Leila Salem, a 28-year-old university student in Sanaa, said the Houthi missiles and drones cannot be enough to stop the Israeli army from continuing its war on Gaza. She told Al Jazeera, “Firing drones and missiles from Yemen towards Israel is like hitting an angry elephant with a small stick. Such attacks can have a zero impact on the Israeli army.”
Instead, Salem worries, the consequences will be felt more by the Yemeni people, many of whom commend the Houthis for sending drones and firing missiles on Israeli and Western-linked vessels in the Red Sea.
“The previous US administration classified the Houthis as a foreign terrorist group. The ongoing Houthi attacks on shipping lanes and the American forces in the region may pave the way for blacklisting the group,” she said.
If the group is redesignated as a “foreign terrorist organisation”, the Houthis will survive, she said. “The group will not be weakened or eliminated overnight, and only civilians will bear the brunt.”
Ali al-Dhahab, a Yemeni political and military analyst, said the international maritime coalition coming together in the Red Sea will not stand idly by if it detects missiles or unmanned aircraft launched from Houthi-controlled areas. “The coalition will respond to the sources of fire,” he said. Any armed clash between the Houthis and international forces would impede the peace process in Yemen, he cautioned.
Persistent Houthi defiance
While civilians in Yemen display worry about the fallout of the Houthi involvement in Israel’s war on Gaza, the Iran-backed group’s leadership and fighters remain defiant.
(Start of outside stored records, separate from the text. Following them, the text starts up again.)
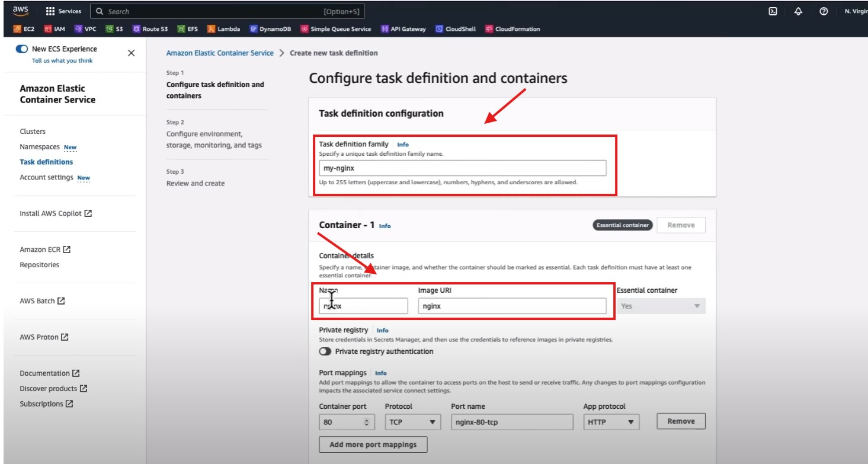Open the CloudShell terminal icon in header
Viewport: 868px width, 464px height.
pos(773,11)
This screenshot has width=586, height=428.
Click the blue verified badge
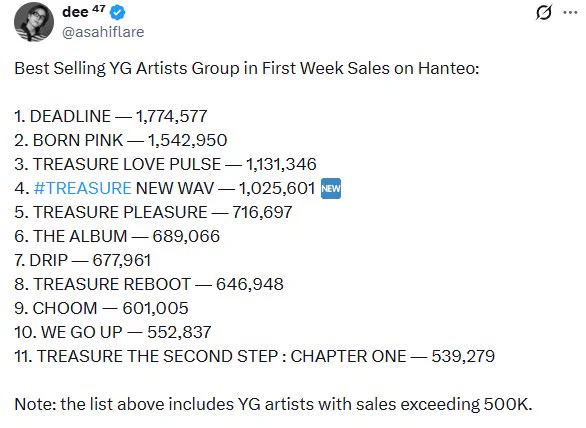(x=117, y=13)
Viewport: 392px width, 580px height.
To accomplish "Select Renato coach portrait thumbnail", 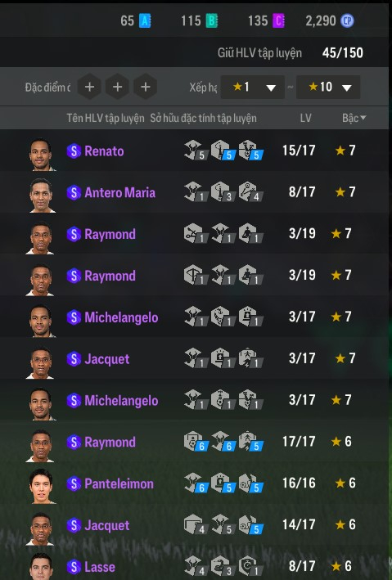I will pos(41,155).
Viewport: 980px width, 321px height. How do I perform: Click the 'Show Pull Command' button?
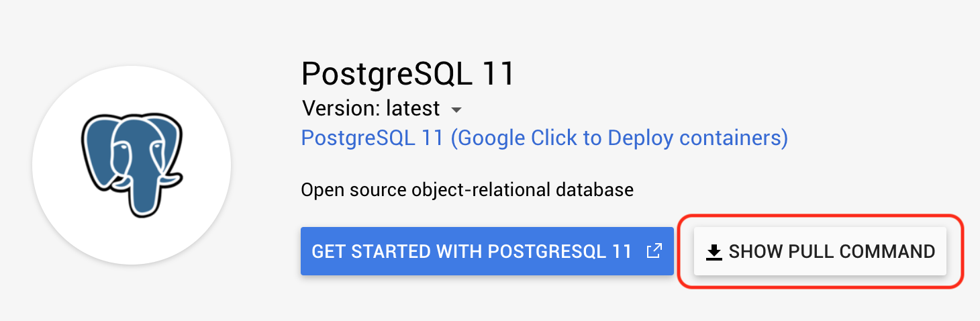click(x=820, y=251)
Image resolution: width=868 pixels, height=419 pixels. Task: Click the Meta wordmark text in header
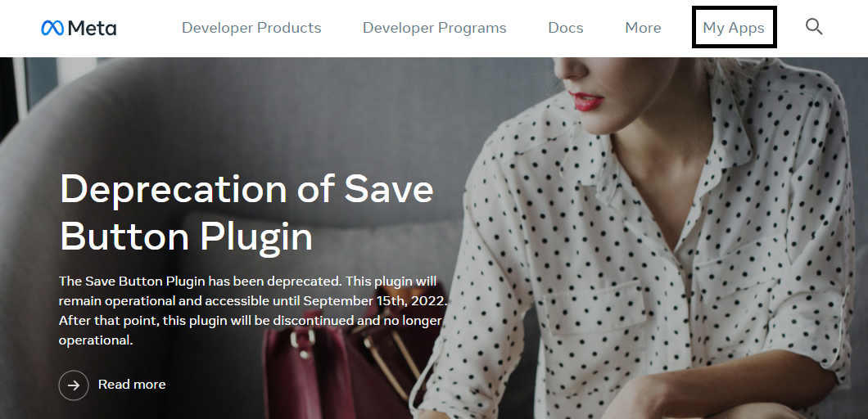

Mohammed Nasser, a 28-year-old Houthi fighter on the front line in the city of Marib, told Al Jazeera that if their drones and missiles cannot reach Israel, they can still easily hit targets in the Red Sea, especially Israeli and US ships.
“We are prepared for all scenarios and capable of hitting targets in the Red Sea. No country can stop us from supporting Gaza,” Nasser told Al Jazeera.
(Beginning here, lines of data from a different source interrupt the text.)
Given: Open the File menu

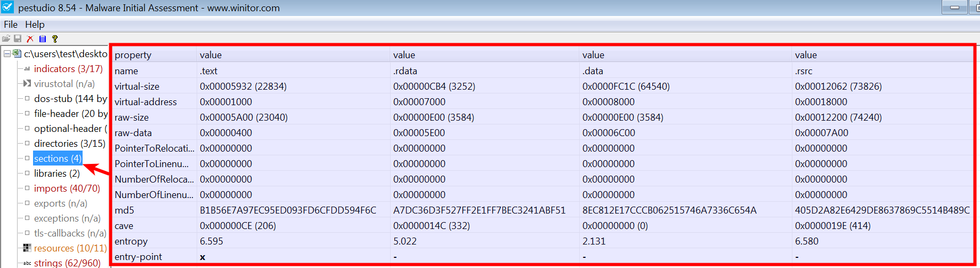Looking at the screenshot, I should (x=11, y=25).
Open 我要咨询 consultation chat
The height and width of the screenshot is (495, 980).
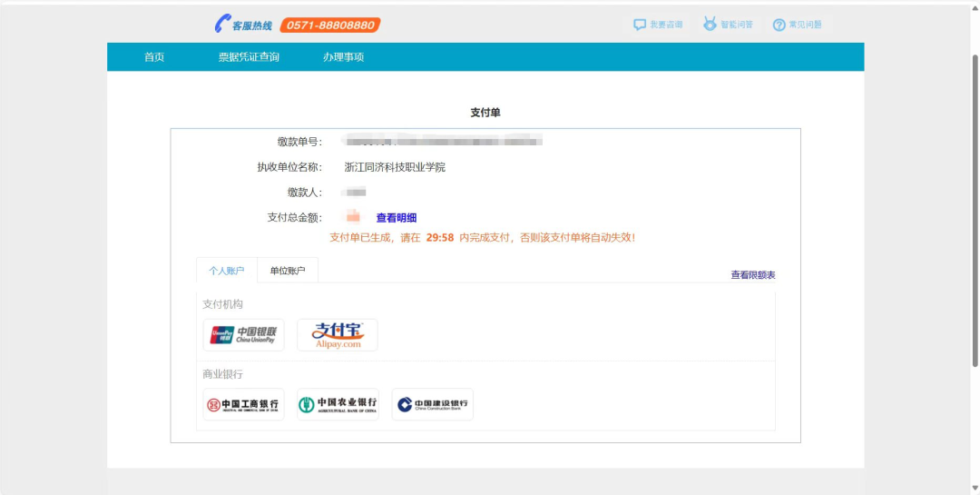coord(658,25)
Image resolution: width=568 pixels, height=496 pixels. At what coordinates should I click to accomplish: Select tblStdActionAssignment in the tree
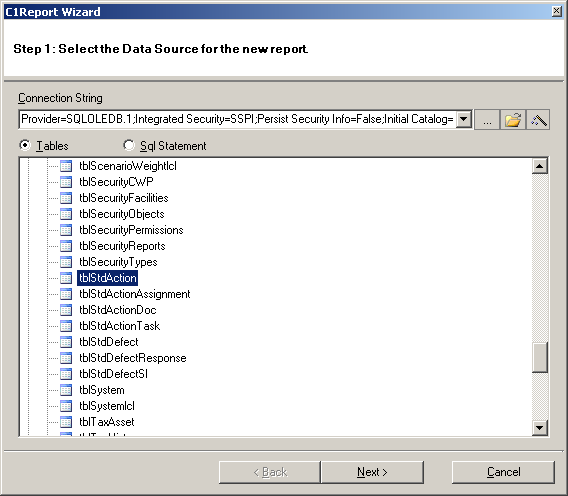tap(135, 294)
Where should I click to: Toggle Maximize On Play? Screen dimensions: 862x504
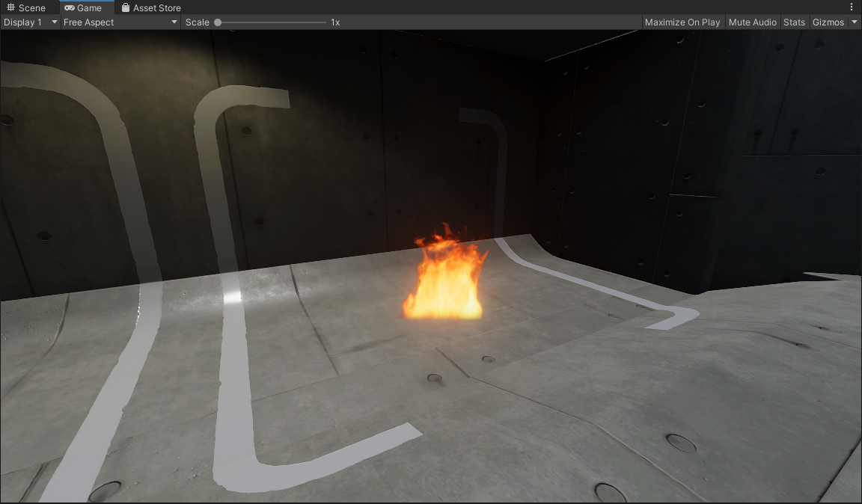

On December 15, Houthi spokesperson Yahia Sarea said the group attacked two ships, MSC Alanya and MSC PALATIUM III in the Red Sea. He added, “The Yemeni armed forces confirm they will continue to prevent all ships heading to Israeli ports from navigating in [the Red Sea] until they bring in the food and medicine that our steadfast brothers in the Gaza Strip need.”
To be sure, the Houthi intervention in the war on Gaza has some popular support too. A Sanaa-based political researcher, who requested anonymity, told Al Jazeera that the Houthi group had won the hearts of countless people in Yemen through its attacks in support of Gaza.
“By firing missiles at Israel or Israeli targets in the Red Sea, the Houthi group earns popular support in Yemen, and this is a considerable gain. The public support helps them consolidate their authority, which ensued from their 2015 coup against the Yemeni government,” he said.
However, he too acknowledged that these “gains” for the Houthis could mean losses for Yemen, which could face new “humanitarian and economic troubles”.
And prospects of peace could suffer. “The Houthi arrogance will rise, which may obstruct an agreement on ending the civil war with their local opponents,” he said.